Vernon later stated that he did not attempt to build any kind of rapport with the hostage takers, but merely aimed to keep the lines of communication open for as long as possible. He found that the longer the siege continued the more advantages he held, noting of the hostage takers that "they don't talk to anybody else, they become quite reliant on you". By the sixth day, 5 May, Vernon, who later stated "my biggest weapon has always been to be in a position where I can usually talk most people into something or most people out of something", felt he was close to persuading the gunmen to surrender. However that day one of the hostages, the embassy's chief press officer, Abbas Lavasani, was shot by the gunmen. Vernon thought that Lavasani was determined to become a martyr and had intentionally provoked the hostage takers by insulting them verbally and through writing on the embassy's walls. The killing set in motion the SAS assault on the embassy.

Vernon continued to talk to Salim in an attempt to distract the hostage takers from the preparations being made for the assault. Vernon noted that "I knew he was going to be killed even as I talked to him" but also "that [it] didn't bother me at all. It might sound cold, but they'd killed somebody and terrorised 26 people". Vernon's tactics changed, now promising that all of the gunmen's demands would be met including safe passage to an airport.

The assault started at 7.23 pm on 5 May. Vernon heard, over the telephone, the sound of a window being broken and someone saying "something's going on". He continued to distract Salim, asking him who he would like to drive their transport to the airport. Vernon heard the remainder of the 11-minute raid over the telephone. Five of the six gunmen were killed (one was arrested) and 19 of the 20 remaining hostages were rescued (one was killed in the cross fire).
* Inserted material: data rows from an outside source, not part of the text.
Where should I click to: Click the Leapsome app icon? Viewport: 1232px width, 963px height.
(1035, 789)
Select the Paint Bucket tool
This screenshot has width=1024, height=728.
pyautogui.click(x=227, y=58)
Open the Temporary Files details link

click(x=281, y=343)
Vernon said he felt no joy at the end of the siege and sat in the corner of his negotiation room and cried, afterwards stating "I had no idea why. I wasn't feeling sorry for anybody. I wasn't worried about the SAS. I just couldn't stop crying" and "I felt I had failed. People had died. We were meant to talk them out without any shooting. I was in abject misery". He later said of the crying episode that "I was very ashamed of it I tried to keep it quiet". Vernon received no formal post-event support or counselling. He drove home in his Citroen DS after the siege, but noted that he could recall none of the journey and that he thought he was in no fit state to drive a vehicle.

==Later life ==
Vernon returned to work at the fraud squad the day after the end of the siege. He suffered from depression for months afterwards, having felt that he had failed to end the siege peacefully. However, he later came to terms with the event and thought that he had helped reduce casualties in the assault by buying six days for the SAS to prepare. Rusty Firman, one of the SAS operatives in the raid, said: "he kept them talking and bought us time. He deserves more credit than he got. Without that extra time the outcome could have been very different"

Vernon ran the Metropolitan Police's negotiation course from 1983 to 1986. He used his experience of the siege in his teaching, noting that "there has been nothing like it before or since. We learned while we were working on it and people are still learning from what we did, right and wrong". Vernon rose to the rank of chief superintendent and retired from the police as divisional commander of Woolwich. He was portrayed by Mark Strong in 6 Days, the 2017 film based on the siege. During filming, Vernon met Strong and told him "you've been wrongly cast. You're two inches shorter than me and I have more hair". Vernon died of pneumonia on 13 February 2021, following a COVID-19 infection.